DESCRIPTION OF THE TASK: Retype the listing below line for line, but only from the line with "Viewport: 491px width, 440px" down to the line with "Given: Click the 现货黄金 chart title", inclusive. Pictures stay out.

_ _ _ _ _ _ _

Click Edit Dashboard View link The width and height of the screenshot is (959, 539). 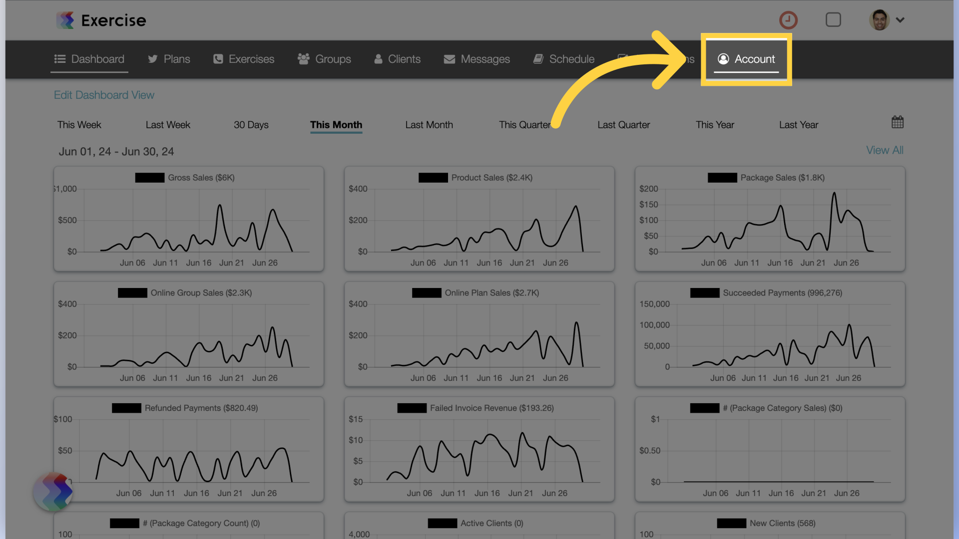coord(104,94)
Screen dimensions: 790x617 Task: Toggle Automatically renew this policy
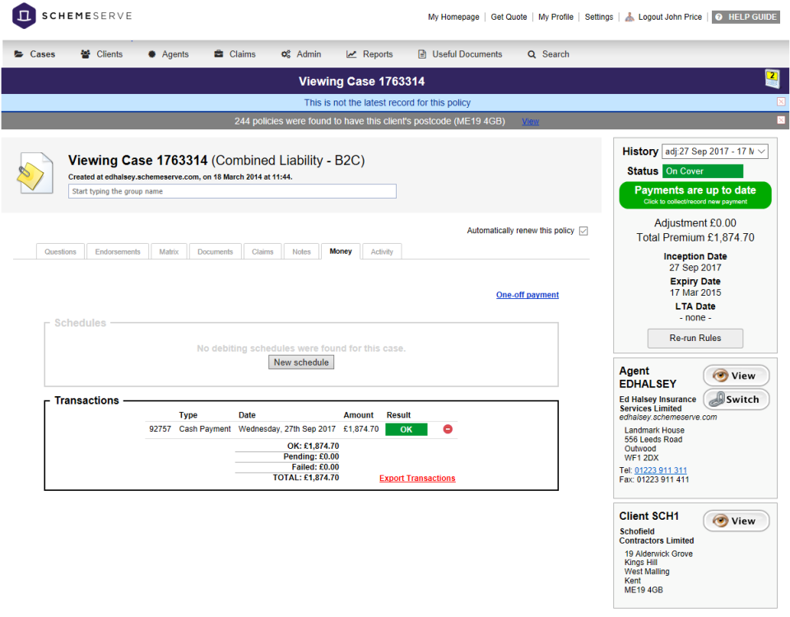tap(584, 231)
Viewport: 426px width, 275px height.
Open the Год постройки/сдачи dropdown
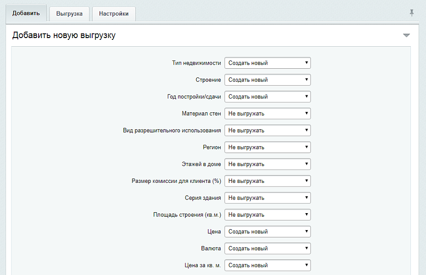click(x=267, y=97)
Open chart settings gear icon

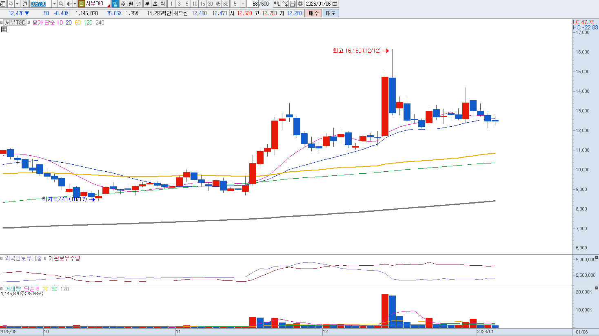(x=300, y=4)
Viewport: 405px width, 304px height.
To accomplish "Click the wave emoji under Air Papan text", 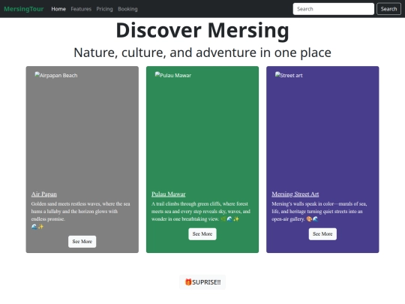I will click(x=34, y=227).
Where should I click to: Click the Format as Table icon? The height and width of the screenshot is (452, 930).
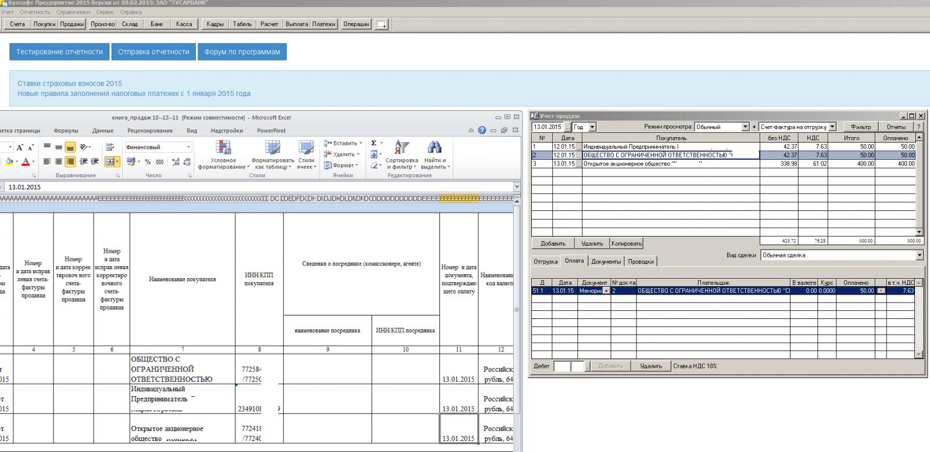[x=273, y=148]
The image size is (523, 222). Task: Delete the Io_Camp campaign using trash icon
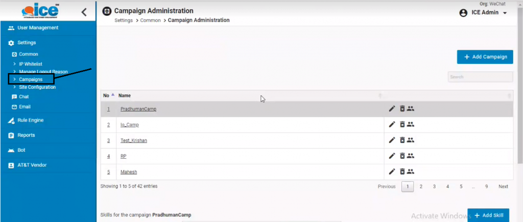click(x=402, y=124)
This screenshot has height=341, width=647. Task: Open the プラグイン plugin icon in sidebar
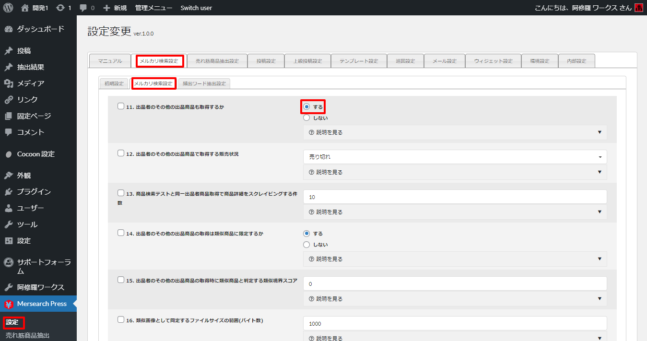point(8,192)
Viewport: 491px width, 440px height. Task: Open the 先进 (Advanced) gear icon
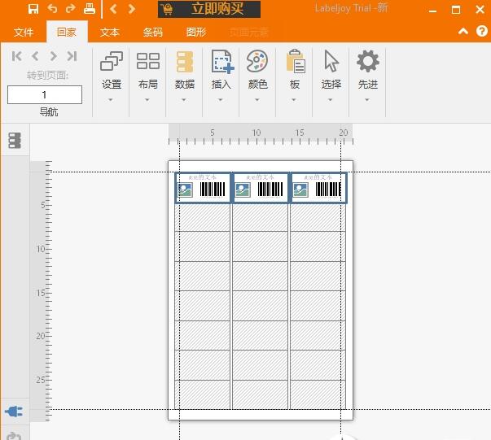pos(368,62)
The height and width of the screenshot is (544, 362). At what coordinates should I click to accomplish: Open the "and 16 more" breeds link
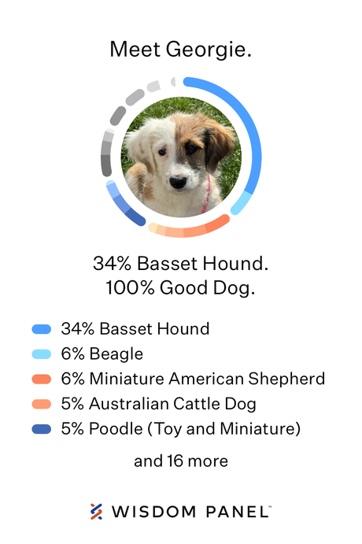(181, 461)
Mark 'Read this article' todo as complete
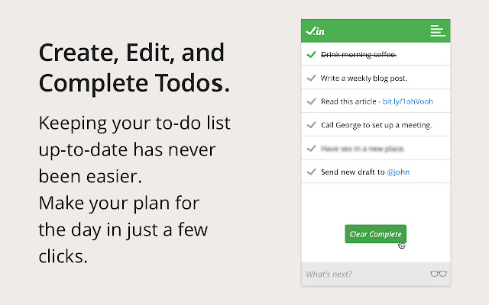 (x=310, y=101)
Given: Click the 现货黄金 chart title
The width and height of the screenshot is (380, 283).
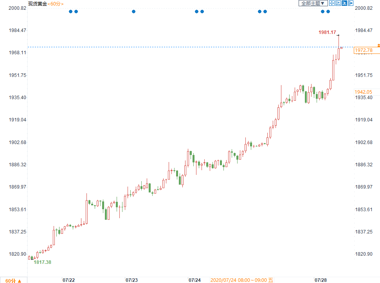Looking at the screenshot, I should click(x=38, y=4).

_ _ _ _ _ _ _

EXERCISE SOLUTION:
Viewport: 491px width, 440px height. Task: Open the 先进 (Advanced) gear icon
pos(368,62)
The height and width of the screenshot is (544, 362). At what coordinates should I click to accomplish: Open the "and 16 more" breeds link
(181, 461)
Mark 'Read this article' todo as complete
 (x=310, y=101)
Given: Click the 现货黄金 chart title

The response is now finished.